その翌年、晋の公子である重耳(後の晋の文公)が斉に亡命して来た。桓公は彼に娘を娶せた。
さて、桓公は色好みで何人もの妻妾が居り、それに伴って十数人の息子が生まれていた。彼は生前の管仲と相談し、その中で鄭姫(ていき)を母とする公子昭を太子とし、宋の襄公にその後見を頼んだ。しかし桓公の愛妾の一人である長衛姫は、自分の産んだ公子無詭(こうしむき)を太子にしたいと考えていた。そこで、長衛姫の取り巻きであった易牙は宦官の豎と協力して、桓公に無詭を太子とするよう働きかけたのである。桓公はお気に入りの二人の意見であったので、それに同意した。
一方、他の公子たちがこの処置に賛成出来るはずも無い。管仲が亡くなると、無詭・元・潘(はん)・商人(しょうじん)・雍(よう)の五公子が後継の座をめぐって争うようになったのである。

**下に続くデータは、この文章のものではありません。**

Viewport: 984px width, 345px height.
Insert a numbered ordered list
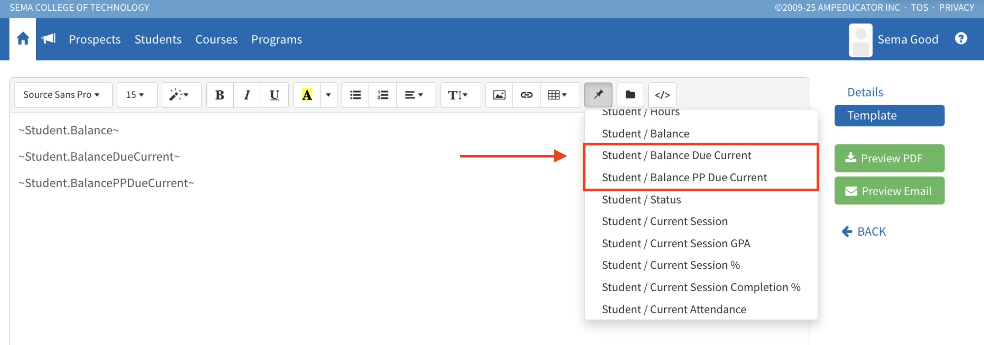tap(382, 95)
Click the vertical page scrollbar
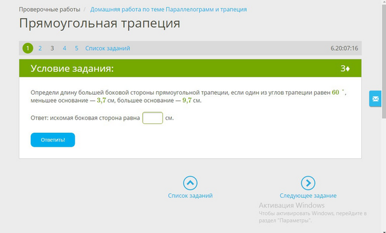Screen dimensions: 386x233 384,117
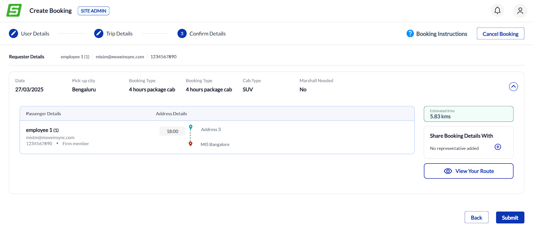Select the Confirm Details step

[208, 34]
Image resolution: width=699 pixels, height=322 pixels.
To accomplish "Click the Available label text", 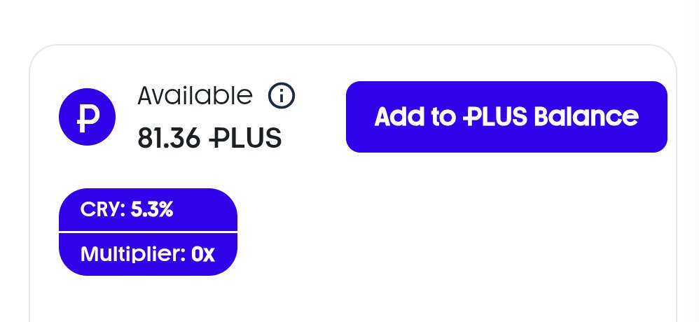I will pos(195,95).
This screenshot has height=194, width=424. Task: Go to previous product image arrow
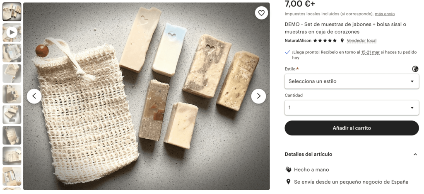34,96
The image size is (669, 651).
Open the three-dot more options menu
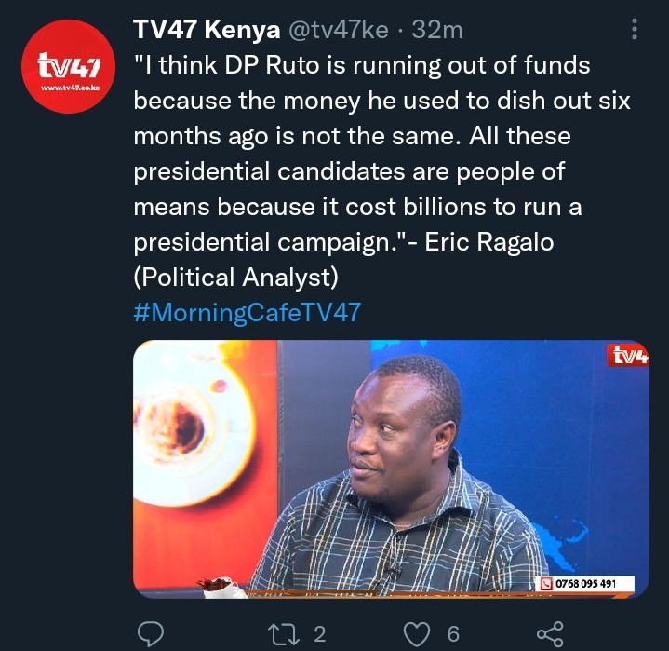pyautogui.click(x=635, y=29)
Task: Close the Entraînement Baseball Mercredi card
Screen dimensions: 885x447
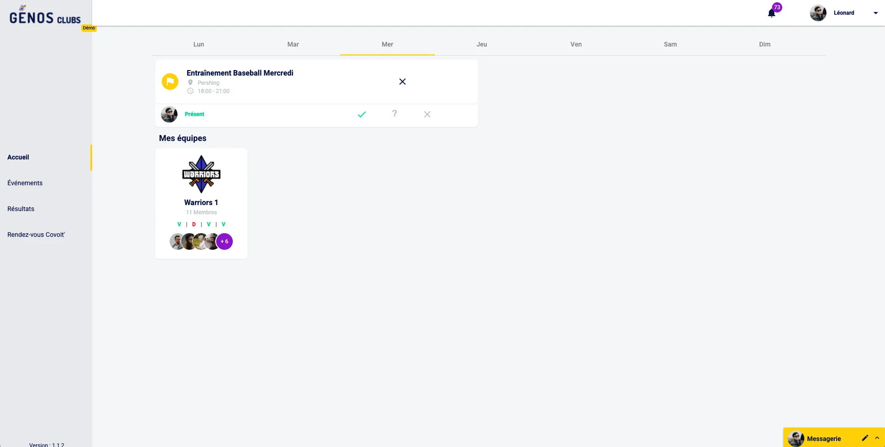Action: click(402, 82)
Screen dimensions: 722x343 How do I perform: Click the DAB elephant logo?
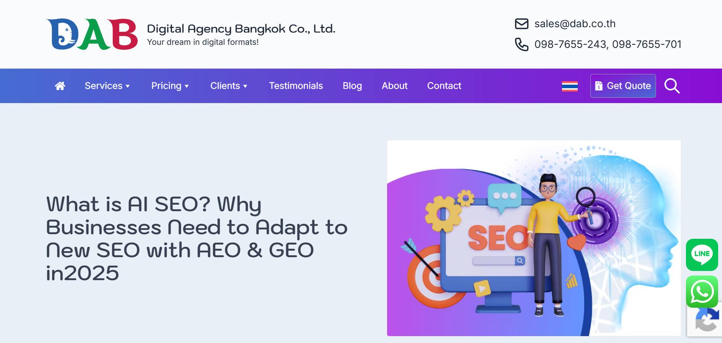pyautogui.click(x=92, y=34)
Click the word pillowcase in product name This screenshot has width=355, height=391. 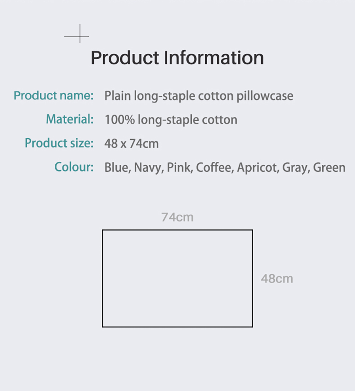coord(265,96)
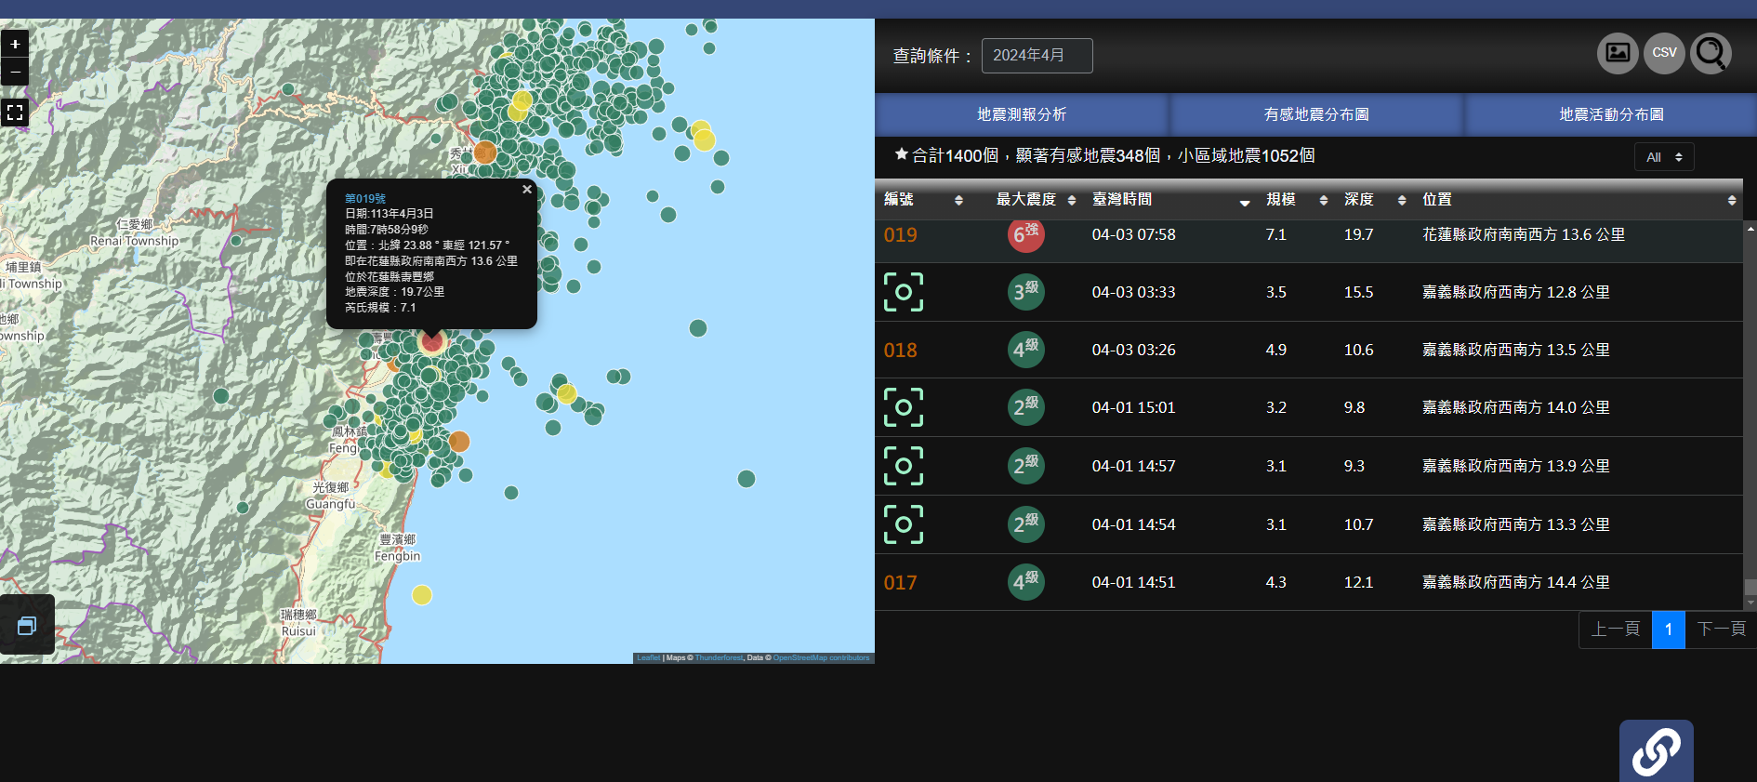Download the earthquake data as CSV

[1664, 53]
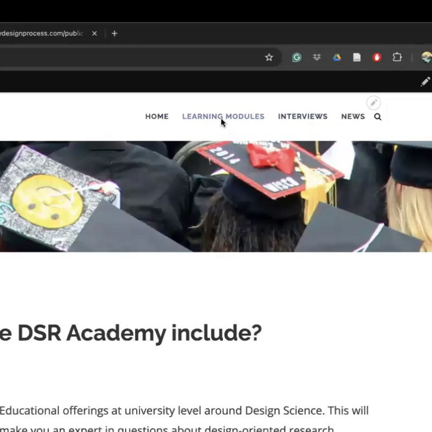The height and width of the screenshot is (432, 432).
Task: Open a new browser tab
Action: [114, 34]
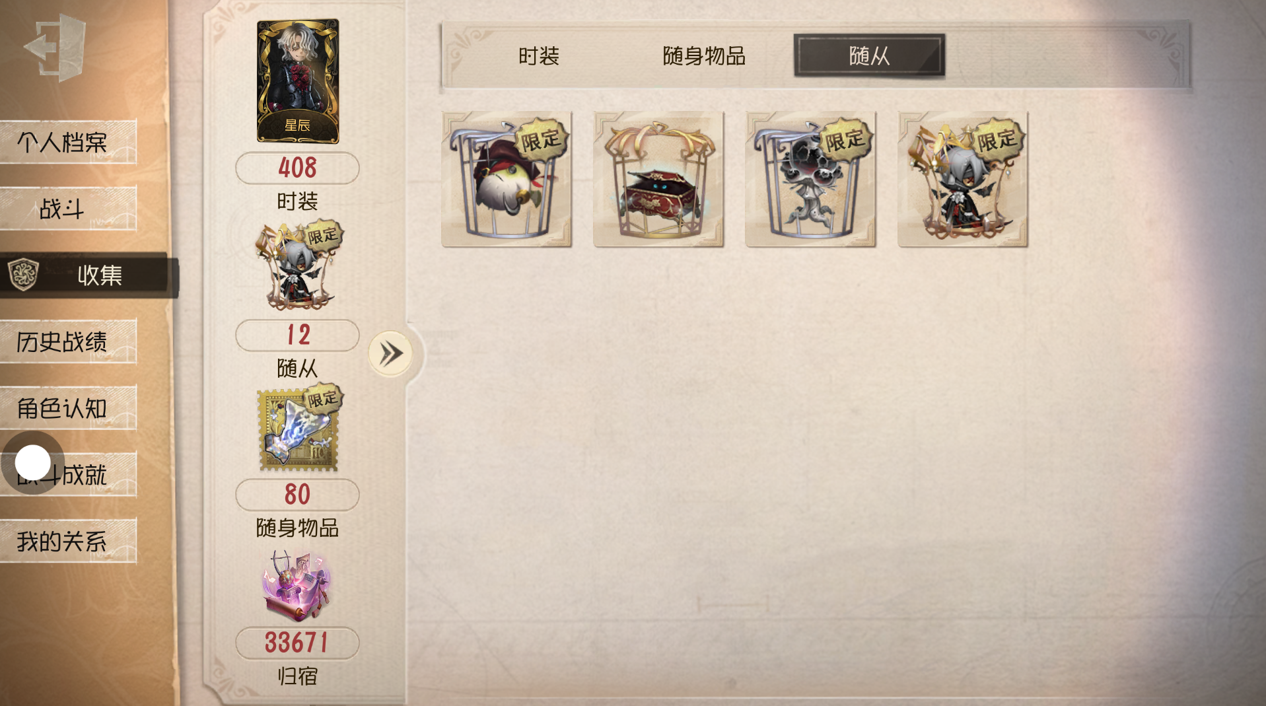Image resolution: width=1266 pixels, height=706 pixels.
Task: Tap the white floating assistive circle button
Action: [x=32, y=462]
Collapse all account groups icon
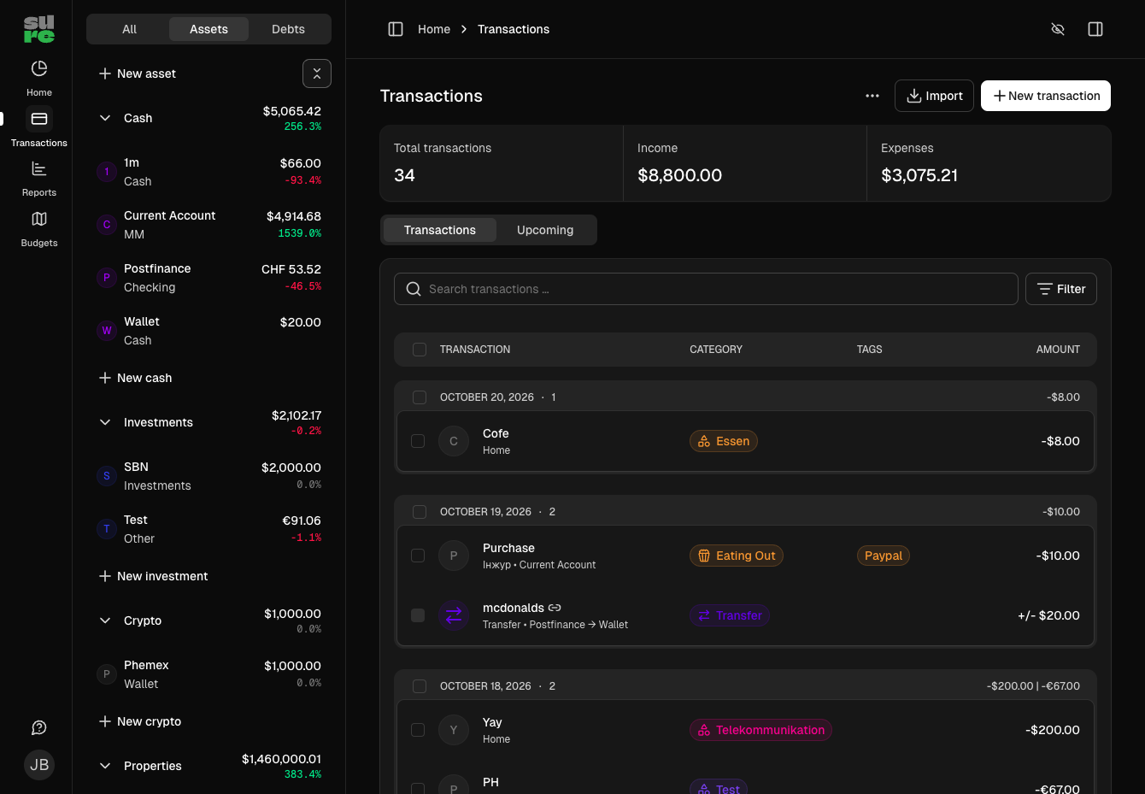 coord(317,74)
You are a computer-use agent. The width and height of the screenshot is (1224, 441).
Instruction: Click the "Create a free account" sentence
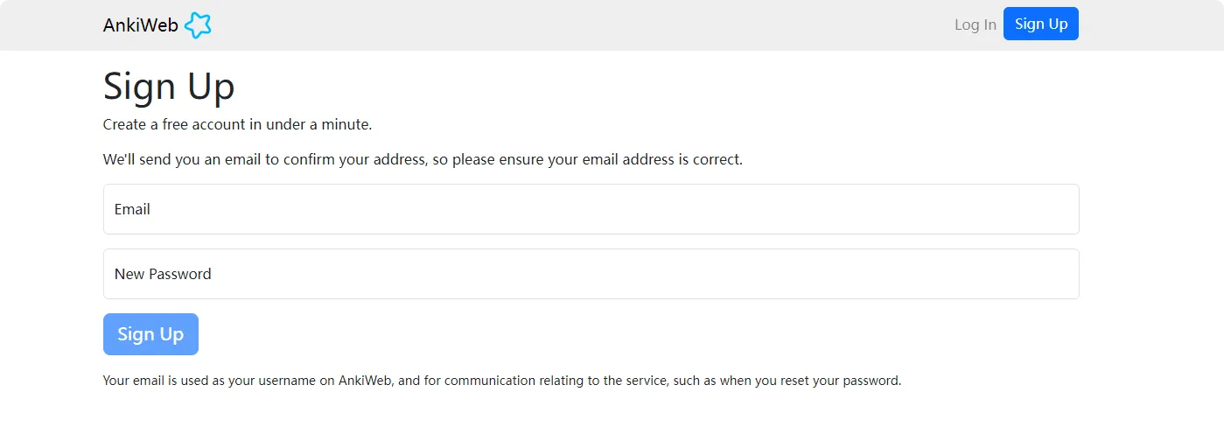[237, 124]
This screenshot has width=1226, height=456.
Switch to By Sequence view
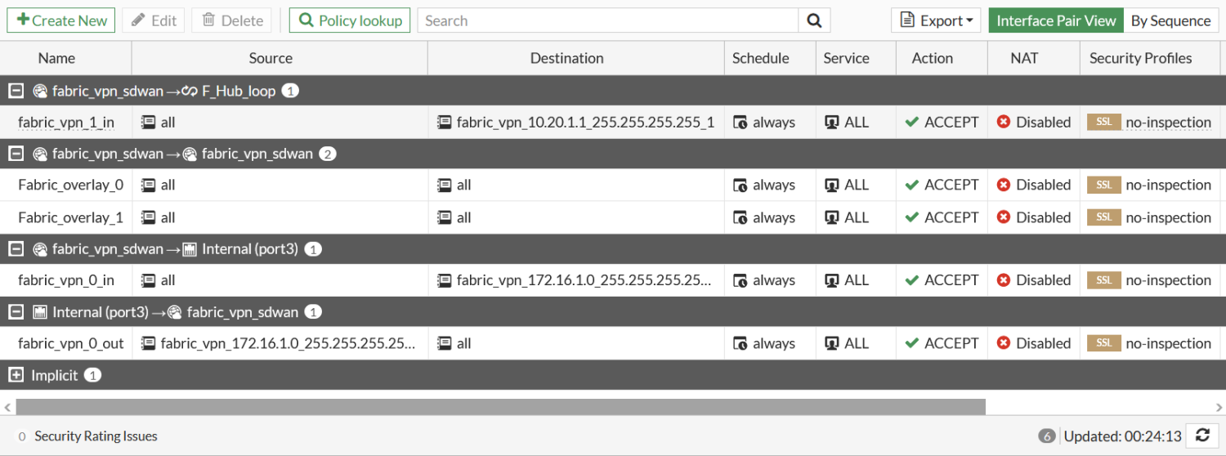1170,20
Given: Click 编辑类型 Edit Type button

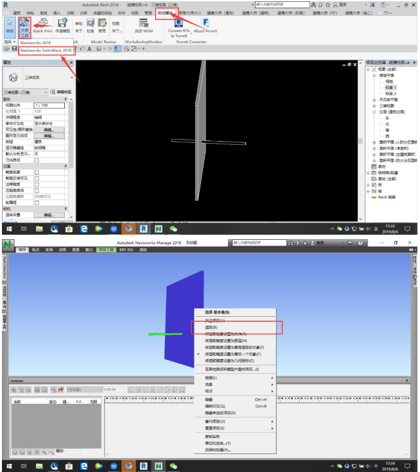Looking at the screenshot, I should [x=61, y=92].
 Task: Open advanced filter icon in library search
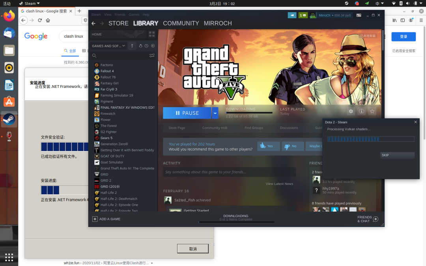[152, 56]
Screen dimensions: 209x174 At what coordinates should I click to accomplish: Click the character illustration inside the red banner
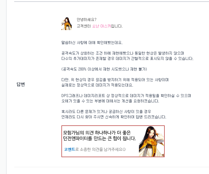pos(151,141)
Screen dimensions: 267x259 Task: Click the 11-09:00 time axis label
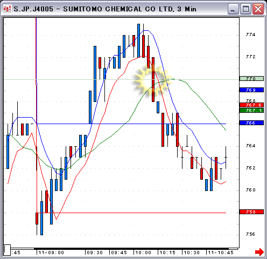[x=51, y=253]
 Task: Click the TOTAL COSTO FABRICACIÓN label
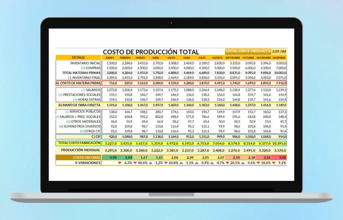point(79,143)
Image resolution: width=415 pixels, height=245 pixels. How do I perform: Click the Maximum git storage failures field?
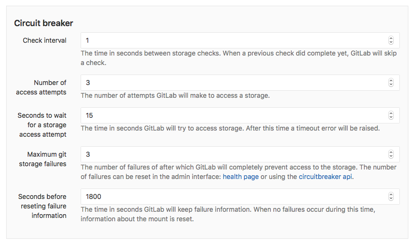(232, 154)
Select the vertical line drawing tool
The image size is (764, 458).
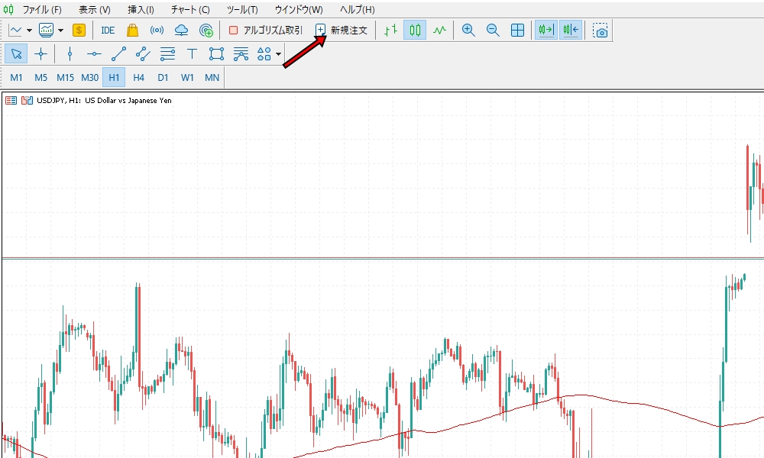70,54
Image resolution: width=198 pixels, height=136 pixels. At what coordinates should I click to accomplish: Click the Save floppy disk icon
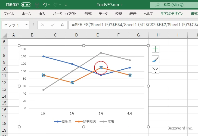click(37, 5)

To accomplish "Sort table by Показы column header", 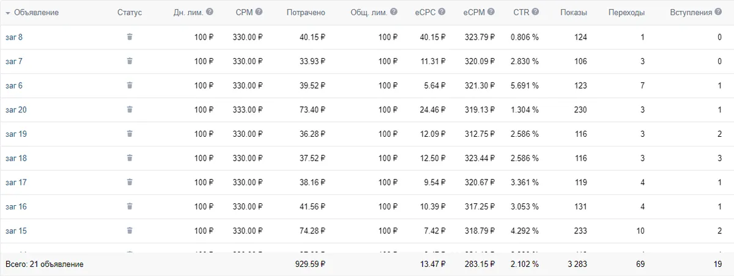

桓公の四十三年(前643年)の冬、桓公が亡くなった。易牙は主君の死を知ると、豎とともに 宮廷に入って公子無詭を君主の位につけ、反対派の家臣を虐殺した。元の太子である昭は宋国へと亡命した。無詭を含めた五公子は、自分こそが後継にふさわしいと主張してお互いに争いあった。そのために宮中では桓公を納棺する者が一人としておらず、その屍は六十日以上も放置された。無詭がようやく騒ぎを治めて父の納棺を行おうとした時には、桓公の遺体からわいたうじ虫が、寝室の外にまで這い出ていたと言う。
無詭が即位してから三ヶ月後に、宋の襄公が元の太子の昭を斉侯の位につけようと、斉国に攻め込んできた。斉の人々はこれを恐れ、無詭を殺害して太子昭を迎え入れた。彼が斉の孝公である。孝公が即位したことによりひとまず国内の争乱は収まったが、斉国は国力を衰退させ、覇者の地位も宋の襄公や晋の文公に取って代わられてしまった。